■ **Task to carry out**
I would like the line with "The height and width of the screenshot is (363, 1067)." and every line after it, down to the end of the entries below, output exactly and without pictures.

■ **Dataset entries**
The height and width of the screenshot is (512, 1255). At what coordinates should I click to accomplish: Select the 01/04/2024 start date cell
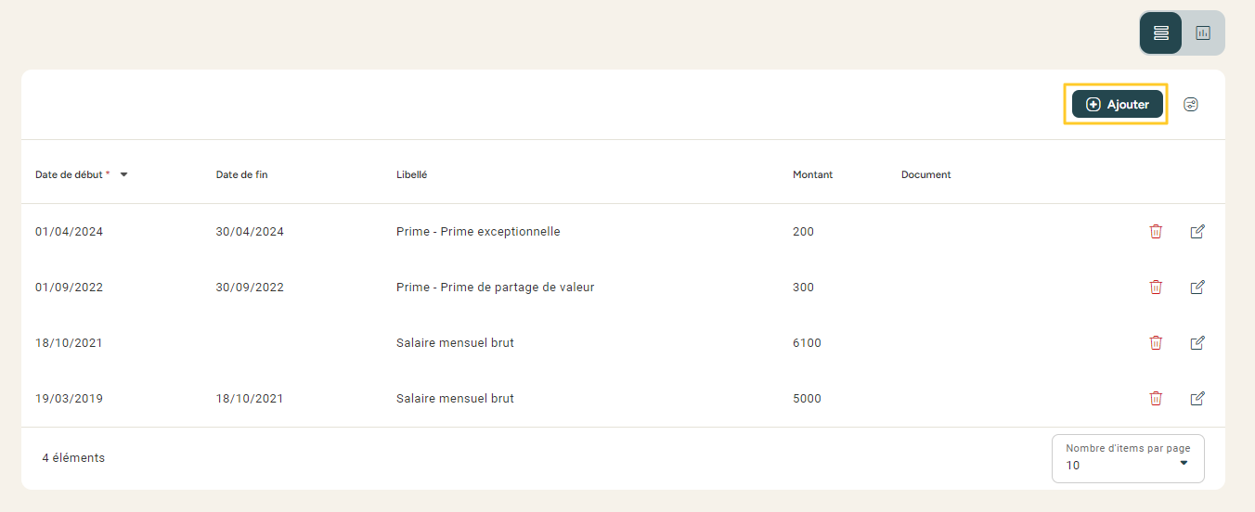coord(69,232)
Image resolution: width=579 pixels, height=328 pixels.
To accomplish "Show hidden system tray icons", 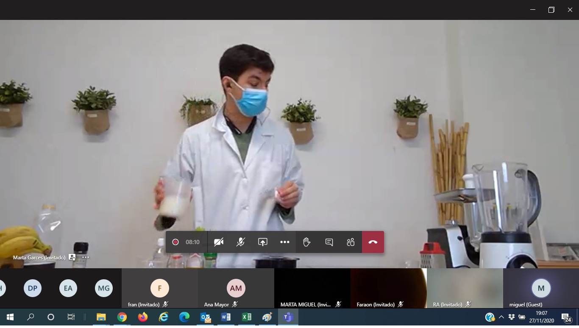I will (x=501, y=317).
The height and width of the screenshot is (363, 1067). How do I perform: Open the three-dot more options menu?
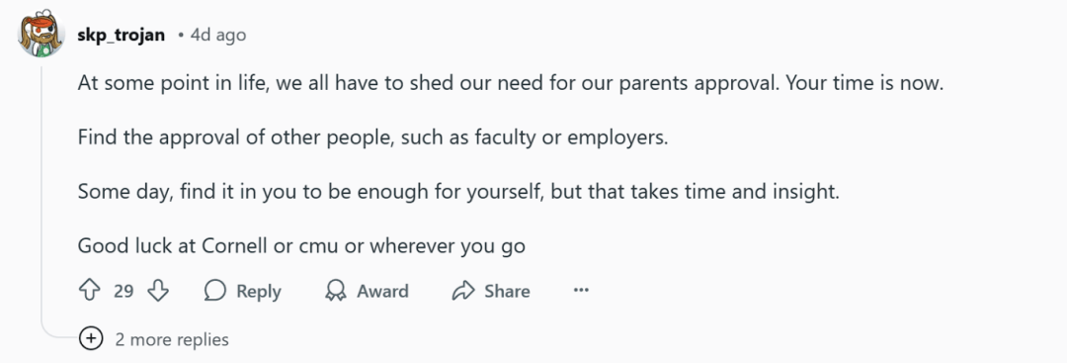click(581, 292)
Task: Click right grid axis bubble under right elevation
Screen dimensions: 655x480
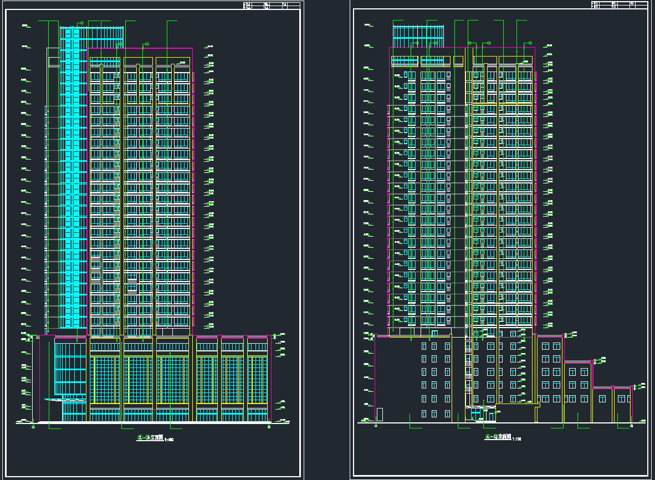Action: click(x=631, y=426)
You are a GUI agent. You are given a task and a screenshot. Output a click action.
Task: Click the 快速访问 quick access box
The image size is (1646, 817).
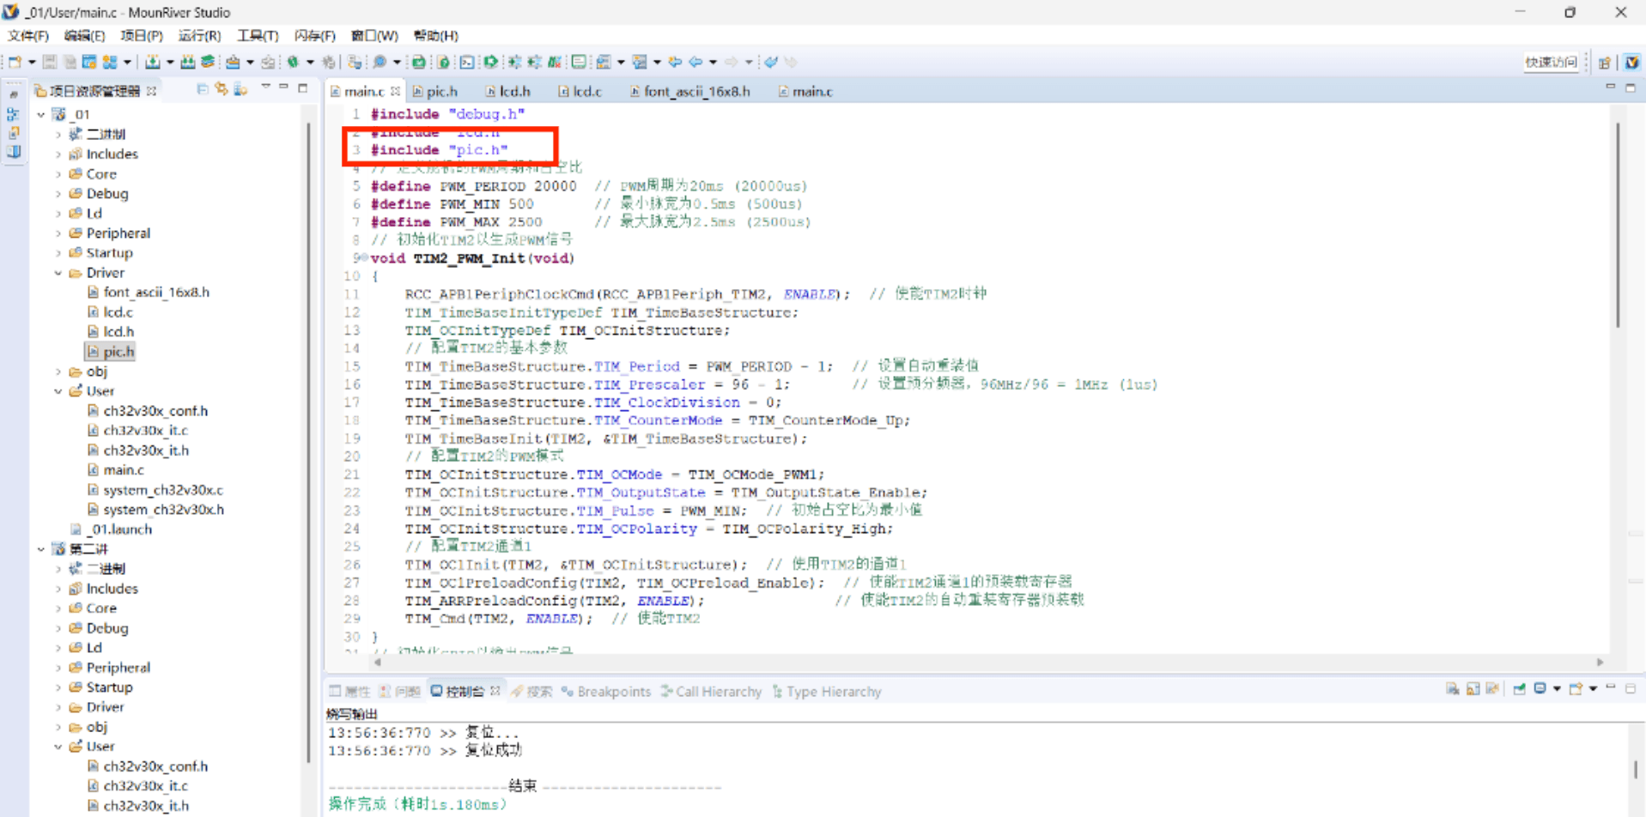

■ **Task answer**
The height and width of the screenshot is (363, 1067). How do I perform: Open the three-dot more options menu?
click(581, 292)
Task: Click right grid axis bubble under right elevation
Screen dimensions: 655x480
Action: click(x=631, y=426)
You are a GUI agent. You are given a task and a screenshot. Output a click action.
Task: Click the 快速访问 quick access box
The image size is (1646, 817).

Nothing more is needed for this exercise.